YouTube co-founder Jawed Karim doesn’t like the new Google+/YouTube commenting system. In fact, he’s pretty upset about it. On his YouTube page, Karim left a quick note, questioning the new direction by Google.
Posting “why the f—- do I need a google+ account to comment on a video?” (our censorship, not his), Karim echoes some of the frustration being lobbed either way. On one hand, Google+ users have grown weary of the often racist, sexual remarks forced on them. Simply sharing a video adds a comment to the YouTube stream, where the normal YouTube hate parade can take effect. By responding to your share, those comments can end up in your stream on Google+.

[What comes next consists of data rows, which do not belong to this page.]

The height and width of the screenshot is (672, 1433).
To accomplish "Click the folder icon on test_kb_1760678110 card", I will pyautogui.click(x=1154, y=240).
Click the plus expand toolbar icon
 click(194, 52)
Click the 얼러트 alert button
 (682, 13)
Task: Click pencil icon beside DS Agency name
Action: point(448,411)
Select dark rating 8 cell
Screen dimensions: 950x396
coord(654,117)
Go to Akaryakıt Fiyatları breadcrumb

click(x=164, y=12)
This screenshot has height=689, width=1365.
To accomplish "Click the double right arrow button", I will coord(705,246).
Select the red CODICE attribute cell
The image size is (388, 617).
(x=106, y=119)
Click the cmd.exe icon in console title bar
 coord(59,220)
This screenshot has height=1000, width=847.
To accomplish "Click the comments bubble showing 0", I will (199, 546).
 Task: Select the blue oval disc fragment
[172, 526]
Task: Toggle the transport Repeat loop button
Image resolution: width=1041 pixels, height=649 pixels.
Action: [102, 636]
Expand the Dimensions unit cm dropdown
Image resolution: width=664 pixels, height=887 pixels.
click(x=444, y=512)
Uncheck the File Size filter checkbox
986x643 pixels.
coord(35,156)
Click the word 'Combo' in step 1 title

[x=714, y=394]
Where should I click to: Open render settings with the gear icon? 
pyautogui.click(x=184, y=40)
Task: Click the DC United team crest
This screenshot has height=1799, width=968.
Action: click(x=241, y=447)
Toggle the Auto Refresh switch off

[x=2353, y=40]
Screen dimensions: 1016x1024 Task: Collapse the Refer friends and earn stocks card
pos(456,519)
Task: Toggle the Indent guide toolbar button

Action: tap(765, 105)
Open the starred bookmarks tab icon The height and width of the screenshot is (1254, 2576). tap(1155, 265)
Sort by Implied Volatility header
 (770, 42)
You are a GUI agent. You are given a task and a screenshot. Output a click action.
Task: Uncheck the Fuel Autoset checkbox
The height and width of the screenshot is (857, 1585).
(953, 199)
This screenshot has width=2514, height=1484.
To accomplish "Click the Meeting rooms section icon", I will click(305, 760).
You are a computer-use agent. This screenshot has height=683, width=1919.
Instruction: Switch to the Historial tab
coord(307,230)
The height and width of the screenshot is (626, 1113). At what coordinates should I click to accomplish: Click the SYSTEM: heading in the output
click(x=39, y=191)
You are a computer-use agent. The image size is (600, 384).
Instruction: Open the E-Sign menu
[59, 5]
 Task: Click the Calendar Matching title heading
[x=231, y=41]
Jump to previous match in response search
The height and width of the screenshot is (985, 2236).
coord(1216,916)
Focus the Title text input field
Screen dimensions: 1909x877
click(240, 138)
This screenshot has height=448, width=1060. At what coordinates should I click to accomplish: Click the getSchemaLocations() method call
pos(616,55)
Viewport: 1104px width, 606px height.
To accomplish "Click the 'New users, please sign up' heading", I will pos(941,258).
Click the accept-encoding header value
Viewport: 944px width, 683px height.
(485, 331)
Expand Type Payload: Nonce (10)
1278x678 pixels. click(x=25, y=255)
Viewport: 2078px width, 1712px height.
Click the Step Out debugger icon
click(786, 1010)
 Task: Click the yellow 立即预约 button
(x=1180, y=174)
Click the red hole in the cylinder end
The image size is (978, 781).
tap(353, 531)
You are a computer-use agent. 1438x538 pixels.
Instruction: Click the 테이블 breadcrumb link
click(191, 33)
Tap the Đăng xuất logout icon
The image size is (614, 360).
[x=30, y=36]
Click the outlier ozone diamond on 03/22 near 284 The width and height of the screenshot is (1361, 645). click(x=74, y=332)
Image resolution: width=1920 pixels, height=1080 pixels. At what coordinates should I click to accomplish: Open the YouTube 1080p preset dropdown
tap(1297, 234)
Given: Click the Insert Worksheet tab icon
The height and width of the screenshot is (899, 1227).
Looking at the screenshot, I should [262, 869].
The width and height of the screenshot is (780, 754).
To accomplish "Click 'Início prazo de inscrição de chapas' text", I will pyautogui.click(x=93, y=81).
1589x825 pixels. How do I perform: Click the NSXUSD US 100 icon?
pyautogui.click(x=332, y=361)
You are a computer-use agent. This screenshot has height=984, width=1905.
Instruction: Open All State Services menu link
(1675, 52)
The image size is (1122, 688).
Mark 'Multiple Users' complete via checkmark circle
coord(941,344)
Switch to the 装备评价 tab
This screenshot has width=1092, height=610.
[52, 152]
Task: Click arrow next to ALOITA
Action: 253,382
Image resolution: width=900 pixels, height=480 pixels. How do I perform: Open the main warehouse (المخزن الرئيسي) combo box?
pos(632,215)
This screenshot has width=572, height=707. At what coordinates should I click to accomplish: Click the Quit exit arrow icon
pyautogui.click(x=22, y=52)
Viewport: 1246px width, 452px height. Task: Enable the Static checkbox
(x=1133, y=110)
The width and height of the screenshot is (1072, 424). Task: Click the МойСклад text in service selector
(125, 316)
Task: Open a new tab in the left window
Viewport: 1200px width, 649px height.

The disillusionment also goes both ways. YouTube commenters are frustrated with the need for a Google+ account, and Google+ users are unhappy with the insults, with many vowing to monitor their shares and comments closely. This has prompted some commenters to stop using the YouTube comments section altogether. Rather than having a Google+ account forced on them, or be censored by those who already have one, they choose to go elsewhere.
It’s another in a long line of Google’s efforts to make Google+ noticeable. They’ve already given each Gmail user an account, and have effectively rolled Zagat into the mix as well. A new Maps widget for Android allows you to share your location with a circle of people, almost begging you to join and bring others with you.
Google has long been championing their social media platform as one which can unify their services, and bring stability to the fold. Once a company of spare parts and spring cleaning (we still miss Reader), Google now wants to act as a well oiled machine. At least one user — who Google made very rich when they purchased the service for $1.65 billion — is unhappy. Unfortunately, he speaks for many.